In light of recent developments in cryptocurrency regulation within the European Union, Cyprus is taking steps to amend its “Prevention and Suppression of Money Laundering Law.” This amendment aims to strengthen the oversight of the cryptocurrency industry by imposing fines on unauthorized crypto service providers.
Cyprus is cracking down on crypto service providers operating without proper authorization. The government is revising the “Prevention and Suppression of Money Laundering Law” to enforce stricter penalties. This move aligns with international standards set by the Financial Action Task Force (FATF) and recommendations from the MONEYVAL report.
Under the proposed amendment, all crypto asset trading firms, also known as CSPs, must register with the Cyprus Securities and Exchange Commission (CySEC), the nation’s financial regulatory body. Failure to comply with this requirement could result in substantial fines, reaching up to €350,000, and imprisonment for a maximum of five years, or both.
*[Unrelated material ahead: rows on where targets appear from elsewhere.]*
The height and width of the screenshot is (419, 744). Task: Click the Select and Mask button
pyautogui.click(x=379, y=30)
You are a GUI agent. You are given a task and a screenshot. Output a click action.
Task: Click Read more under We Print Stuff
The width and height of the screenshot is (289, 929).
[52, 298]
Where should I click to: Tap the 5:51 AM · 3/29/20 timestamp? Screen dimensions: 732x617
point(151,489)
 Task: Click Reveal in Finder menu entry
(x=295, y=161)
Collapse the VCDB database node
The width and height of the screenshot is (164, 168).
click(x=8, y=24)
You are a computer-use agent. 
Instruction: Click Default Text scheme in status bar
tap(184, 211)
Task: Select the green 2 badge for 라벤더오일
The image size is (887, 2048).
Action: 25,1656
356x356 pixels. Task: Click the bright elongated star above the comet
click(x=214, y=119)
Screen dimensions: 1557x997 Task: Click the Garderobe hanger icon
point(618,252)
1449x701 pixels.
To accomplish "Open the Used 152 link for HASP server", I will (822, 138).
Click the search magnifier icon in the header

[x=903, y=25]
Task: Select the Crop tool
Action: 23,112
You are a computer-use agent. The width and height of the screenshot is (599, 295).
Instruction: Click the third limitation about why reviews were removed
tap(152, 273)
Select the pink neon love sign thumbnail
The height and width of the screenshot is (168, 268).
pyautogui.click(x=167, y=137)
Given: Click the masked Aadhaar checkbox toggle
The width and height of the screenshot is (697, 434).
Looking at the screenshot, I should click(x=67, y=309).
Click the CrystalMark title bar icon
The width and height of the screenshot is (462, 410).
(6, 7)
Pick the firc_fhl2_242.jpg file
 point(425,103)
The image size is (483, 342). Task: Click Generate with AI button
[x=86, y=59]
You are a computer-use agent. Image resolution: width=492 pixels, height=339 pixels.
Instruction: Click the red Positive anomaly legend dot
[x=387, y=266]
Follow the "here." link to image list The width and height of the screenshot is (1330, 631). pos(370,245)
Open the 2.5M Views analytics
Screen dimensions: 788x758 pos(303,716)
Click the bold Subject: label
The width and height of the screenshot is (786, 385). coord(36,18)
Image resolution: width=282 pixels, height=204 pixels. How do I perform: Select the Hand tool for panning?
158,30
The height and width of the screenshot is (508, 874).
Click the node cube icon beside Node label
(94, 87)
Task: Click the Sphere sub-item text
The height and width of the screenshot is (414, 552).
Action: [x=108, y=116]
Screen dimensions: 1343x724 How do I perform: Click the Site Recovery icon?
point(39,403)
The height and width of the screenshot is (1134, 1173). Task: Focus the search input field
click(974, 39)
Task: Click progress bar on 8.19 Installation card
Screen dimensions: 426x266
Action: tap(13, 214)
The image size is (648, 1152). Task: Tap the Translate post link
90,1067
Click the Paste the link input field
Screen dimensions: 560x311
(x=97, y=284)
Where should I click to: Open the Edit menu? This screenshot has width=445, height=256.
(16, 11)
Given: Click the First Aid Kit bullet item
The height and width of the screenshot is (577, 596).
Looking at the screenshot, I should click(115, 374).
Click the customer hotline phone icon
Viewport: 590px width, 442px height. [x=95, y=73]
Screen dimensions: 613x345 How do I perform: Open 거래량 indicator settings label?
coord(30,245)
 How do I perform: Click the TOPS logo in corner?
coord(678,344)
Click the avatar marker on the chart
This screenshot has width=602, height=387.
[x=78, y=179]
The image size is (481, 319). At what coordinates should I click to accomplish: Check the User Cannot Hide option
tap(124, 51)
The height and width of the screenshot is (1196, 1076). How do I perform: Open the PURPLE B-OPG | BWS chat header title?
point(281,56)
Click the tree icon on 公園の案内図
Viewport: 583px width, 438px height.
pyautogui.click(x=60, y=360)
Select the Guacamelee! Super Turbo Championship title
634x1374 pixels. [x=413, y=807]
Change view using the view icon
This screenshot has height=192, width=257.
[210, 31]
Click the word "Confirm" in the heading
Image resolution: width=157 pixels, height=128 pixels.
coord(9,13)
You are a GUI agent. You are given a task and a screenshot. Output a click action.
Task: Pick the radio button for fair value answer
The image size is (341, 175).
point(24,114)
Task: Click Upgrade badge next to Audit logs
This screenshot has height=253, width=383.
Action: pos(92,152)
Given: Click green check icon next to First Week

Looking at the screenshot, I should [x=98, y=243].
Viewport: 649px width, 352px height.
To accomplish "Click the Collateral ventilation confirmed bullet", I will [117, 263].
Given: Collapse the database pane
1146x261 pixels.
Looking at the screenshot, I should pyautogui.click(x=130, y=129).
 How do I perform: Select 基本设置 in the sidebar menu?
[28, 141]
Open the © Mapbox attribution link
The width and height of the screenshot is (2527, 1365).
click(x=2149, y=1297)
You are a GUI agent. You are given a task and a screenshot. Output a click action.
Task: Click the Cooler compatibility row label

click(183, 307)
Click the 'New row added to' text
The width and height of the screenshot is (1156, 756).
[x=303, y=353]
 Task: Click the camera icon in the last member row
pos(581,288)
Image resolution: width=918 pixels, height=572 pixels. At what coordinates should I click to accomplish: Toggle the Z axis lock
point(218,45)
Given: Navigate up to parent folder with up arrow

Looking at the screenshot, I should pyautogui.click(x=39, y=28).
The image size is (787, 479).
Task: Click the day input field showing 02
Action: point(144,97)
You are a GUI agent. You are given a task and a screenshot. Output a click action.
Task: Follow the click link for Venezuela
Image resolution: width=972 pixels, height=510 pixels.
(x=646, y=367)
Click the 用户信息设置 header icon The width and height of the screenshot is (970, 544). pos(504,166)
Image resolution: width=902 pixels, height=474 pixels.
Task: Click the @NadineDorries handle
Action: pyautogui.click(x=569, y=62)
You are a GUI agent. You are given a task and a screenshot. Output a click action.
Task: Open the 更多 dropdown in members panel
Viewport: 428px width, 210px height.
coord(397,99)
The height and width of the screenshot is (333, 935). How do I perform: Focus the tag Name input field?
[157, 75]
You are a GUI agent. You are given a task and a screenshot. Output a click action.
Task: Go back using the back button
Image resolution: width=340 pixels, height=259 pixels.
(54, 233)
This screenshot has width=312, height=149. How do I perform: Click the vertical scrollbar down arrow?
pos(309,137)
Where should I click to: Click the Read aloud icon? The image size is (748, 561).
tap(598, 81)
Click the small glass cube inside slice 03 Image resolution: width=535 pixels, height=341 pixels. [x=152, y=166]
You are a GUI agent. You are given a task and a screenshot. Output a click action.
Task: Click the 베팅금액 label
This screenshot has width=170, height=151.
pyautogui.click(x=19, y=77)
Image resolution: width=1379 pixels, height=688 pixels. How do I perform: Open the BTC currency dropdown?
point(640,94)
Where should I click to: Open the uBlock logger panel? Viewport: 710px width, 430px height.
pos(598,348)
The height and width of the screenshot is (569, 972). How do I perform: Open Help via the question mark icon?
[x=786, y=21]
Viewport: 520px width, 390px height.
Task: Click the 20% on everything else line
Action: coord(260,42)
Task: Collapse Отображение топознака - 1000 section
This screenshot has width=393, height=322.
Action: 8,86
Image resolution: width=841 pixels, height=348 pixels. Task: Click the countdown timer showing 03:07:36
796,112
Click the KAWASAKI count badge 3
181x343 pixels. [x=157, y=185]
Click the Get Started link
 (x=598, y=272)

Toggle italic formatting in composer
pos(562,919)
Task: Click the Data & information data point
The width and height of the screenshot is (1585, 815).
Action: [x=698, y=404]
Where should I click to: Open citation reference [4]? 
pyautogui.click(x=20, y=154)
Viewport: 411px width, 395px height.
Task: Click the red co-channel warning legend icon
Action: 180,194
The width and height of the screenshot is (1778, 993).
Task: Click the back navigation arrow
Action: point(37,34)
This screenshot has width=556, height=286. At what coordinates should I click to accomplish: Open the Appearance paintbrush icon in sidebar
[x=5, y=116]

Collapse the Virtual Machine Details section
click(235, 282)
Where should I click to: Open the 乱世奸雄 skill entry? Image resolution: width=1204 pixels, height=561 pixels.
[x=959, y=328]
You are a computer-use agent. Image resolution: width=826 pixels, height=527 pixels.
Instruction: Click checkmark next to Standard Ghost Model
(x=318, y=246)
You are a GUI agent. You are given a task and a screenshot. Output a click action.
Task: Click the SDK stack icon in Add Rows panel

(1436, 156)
The government justifies these stringent measures as necessary to mitigate the risks of money laundering and terrorism financing, especially in light of advancements in technology. It’s worth noting that Cyprus is not alone in implementing strict regulations against unlicensed CSPs. Other countries like Malta have imposed hefty fines and prison sentences for cryptocurrency-related infractions, while France and Ireland have also introduced penalties for similar violations.
However, the Cyprus Bar Association has expressed concerns about the potential impact of these strict regulations on the country’s reputation as a business-friendly jurisdiction. They argue that while combating money laundering and terrorism financing is crucial, the penalties should be proportionate and not discourage legitimate businesses from operating in Cyprus. The association opposes the draft amendment and questions the need for CSPs registered in other EU member states to additionally register in Cyprus, as they are already subject to their home state’s jurisdiction.
Additionally, the association has suggested the adoption of the “Travel Rule,” which requires CSPs to share customer and transaction information with authorities. In response, the Finance Ministry contends that this rule aligns with how the EU’s single market operates. They emphasize that, despite CSPs being registered in other EU member states, CySEC has jurisdiction over those offering services in Cyprus. The Finance Ministry assures that necessary amendments to Cyprus’ legal framework will facilitate the swift implementation of the “Travel Rule,” which is currently under review by the Parliamentary Committee on Legal Affairs and is expected to be approved soon.
Once implemented, the “Travel Rule” will bolster the regulatory framework for CSPs in Cyprus, promoting greater transparency and accountability in financial transactions. This move aligns with the broader efforts of the EU to combat money laundering and terrorist financing across its member states.